Brano proposto:

^^^^^^^^^^^^^^^^

Insomma, sembra che nel 2021 ci siano tutti i presupposti affinché ritorni in auge una dinamica antica quanto il rock, in grado di minare la vita sociale dei consumatori di musica leggera. La mia generazione è piena di appassionati di musica considerati da adolescenti degli sfigati perché legati ai retaggi dell’Elektric Band o dei Weather Report mentre tutto il mondo si spostava sotto il palco dei Duran Duran. Corsi e ricorsi storici. E così, oggi, “Cavalcade” è un nuovo esempio di quei dischi da ascoltare da soli, chiusi in casa, e di cui è meglio ometterne il possesso con gli amici per non destare preoccupazioni, per non parlare di chi è riuscito a mettere le mani sulla versione a tiratura limitata comprensiva dei flexi-45 giri con i rifacimenti – alla Black Midi – di canzoni che spaziano da Taylor Swift ai King Crimson.

^^^^^^^^^^^^^^^^

Voci fornite:

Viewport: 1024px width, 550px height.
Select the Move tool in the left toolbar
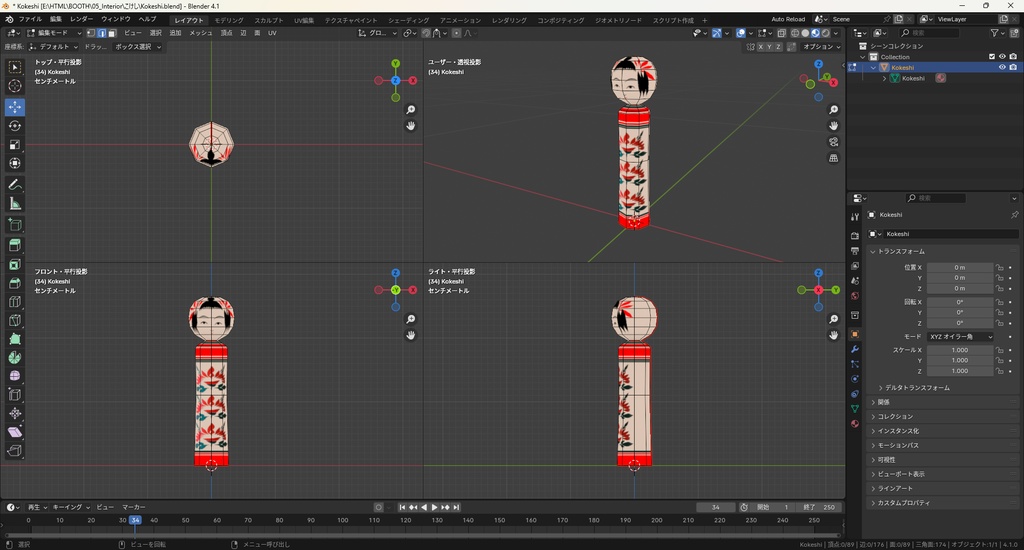(15, 106)
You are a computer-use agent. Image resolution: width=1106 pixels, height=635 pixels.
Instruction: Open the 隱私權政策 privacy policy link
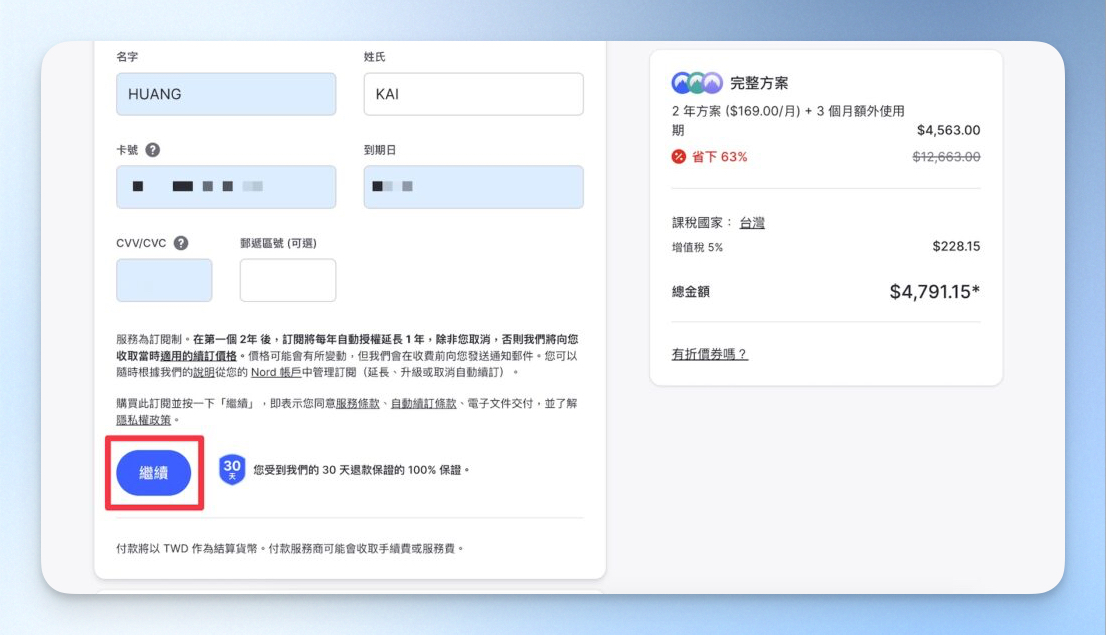[x=144, y=420]
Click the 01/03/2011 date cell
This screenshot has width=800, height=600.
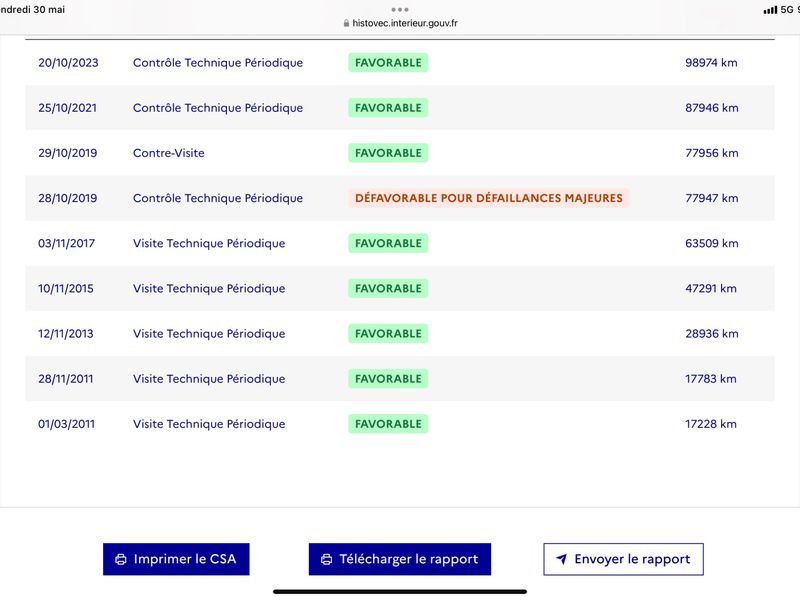pos(66,424)
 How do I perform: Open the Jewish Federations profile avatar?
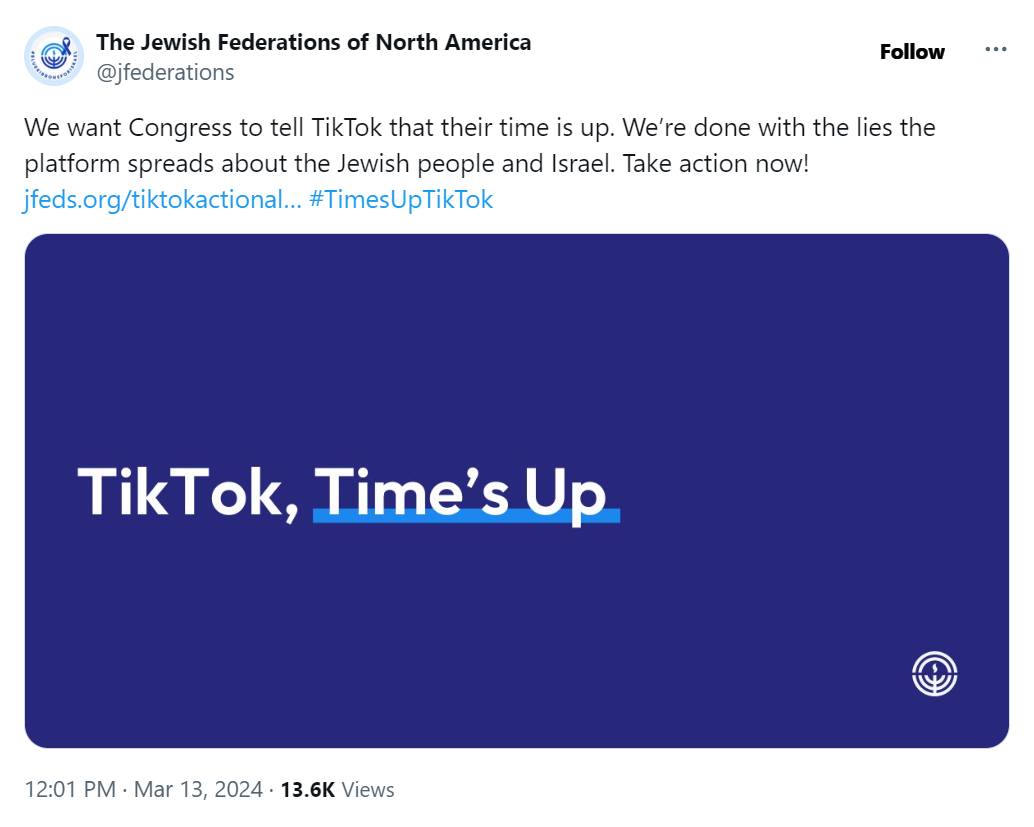[54, 56]
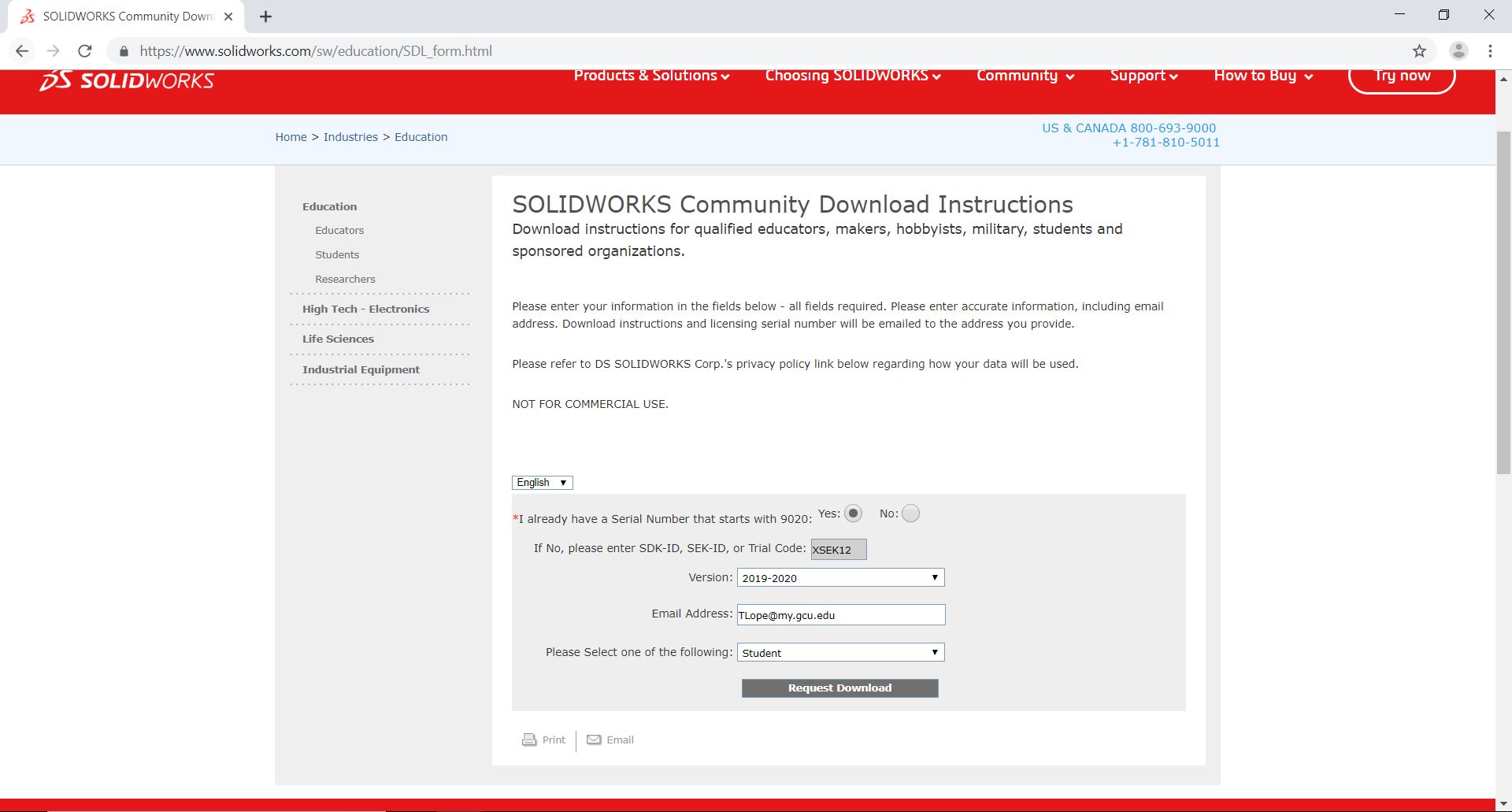This screenshot has width=1512, height=812.
Task: Click the Request Download button
Action: coord(840,688)
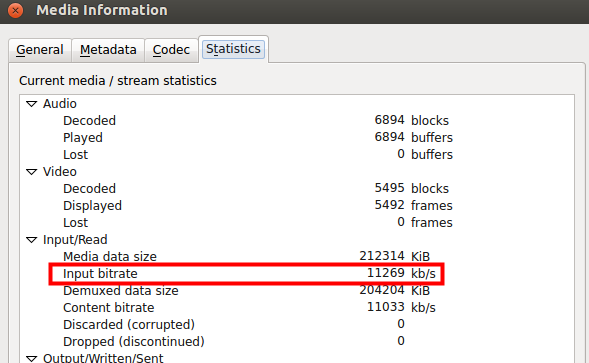Select the Audio Decoded row
Screen dimensions: 589x363
(297, 121)
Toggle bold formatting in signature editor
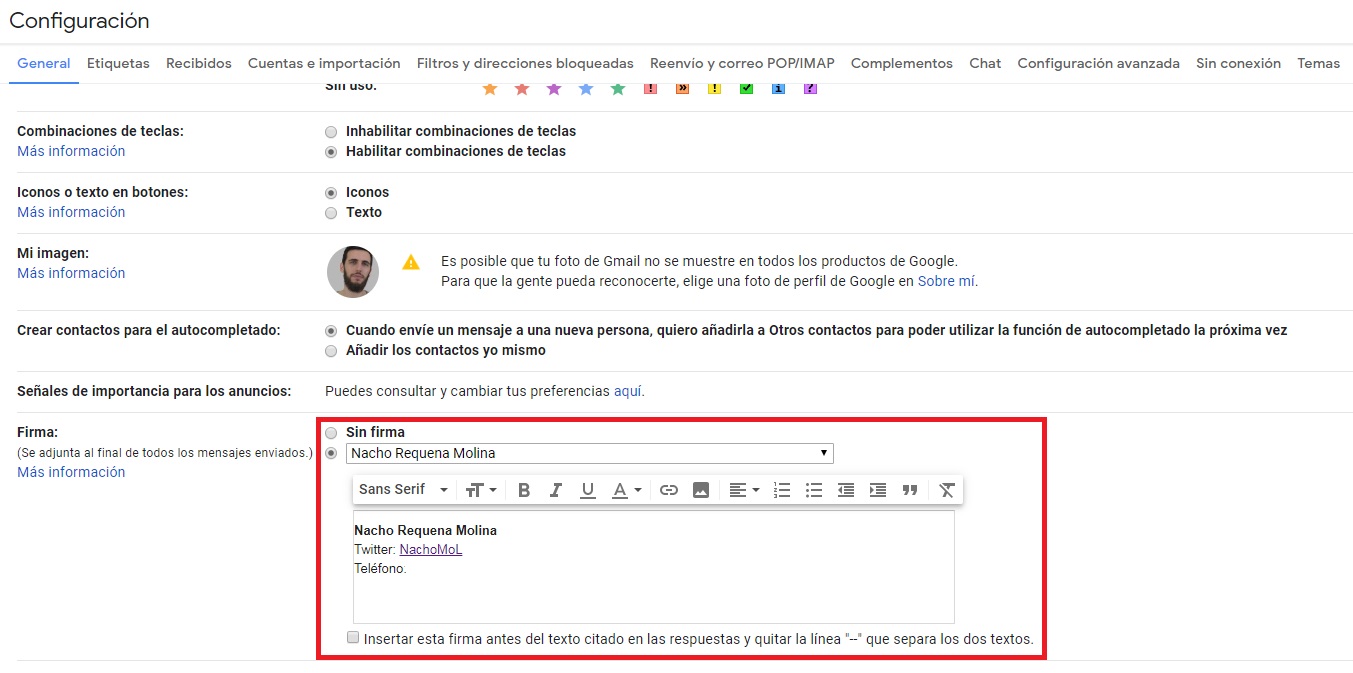 point(524,490)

^^^^^^^^^^^^^^^^

Cosa fare:
1. Secondo il brano sul disco «Cavalcade», perché da adolescenti molti appassionati di musica della generazione di chi scrive erano considerati degli sfigati? Rispondi in una o due frasi.
2. Prosegui il brano sul disco «Cavalcade» partendo da dove si ferma.

Risultati attesi:
1. Perché erano legati ai retaggi dell'Elektric Band o dei Weather Report, mentre tutto il mondo si spostava sotto il palco dei Duran Duran.

2.
Il fatto è che è impossibile non mettere a confronto “Cavalcade” con “Schlagenheim”, sarebbe ingiusto verso tutte le band che esplodono con un disco d’esordio epocale e poi si cimentano con il secondo album, universalmente riconosciuto come il più difficile della carriera. Il primo lavoro dei Black Midi poteva infatti essere frainteso come un disco da sfigati di cui sopra, ma la significativa componente post-punk, frutto di un “cantato” (cantato molto tra virgolette) degno di John Lydon con i PIL, riportava l’album in quota musica sì di nicchia ma da alternativi fighi. Non caso, “Schlagenheim” ha fatto piazza pulita della concorrenza nelle classifiche del 2019.

Nel frattempo, il chitarrista Matt Kwasniewski-Kelvin si è preso una pausa per problemi di salute e il suono della band di South London si è arricchito (ma qualcuno dice appesantito) di cose come il sax e violino. In più, il retrogusto no-wave ha lasciato spazio a qualche scelta di maniera alla funky-noise-Primus, per capirci, spostando il baricentro verso la tecnica a scapito dell’estro, il che cambia sicuramente le carte in tavola e obbliga l’acquirente a sintonizzare meglio la predisposizione all’ascolto.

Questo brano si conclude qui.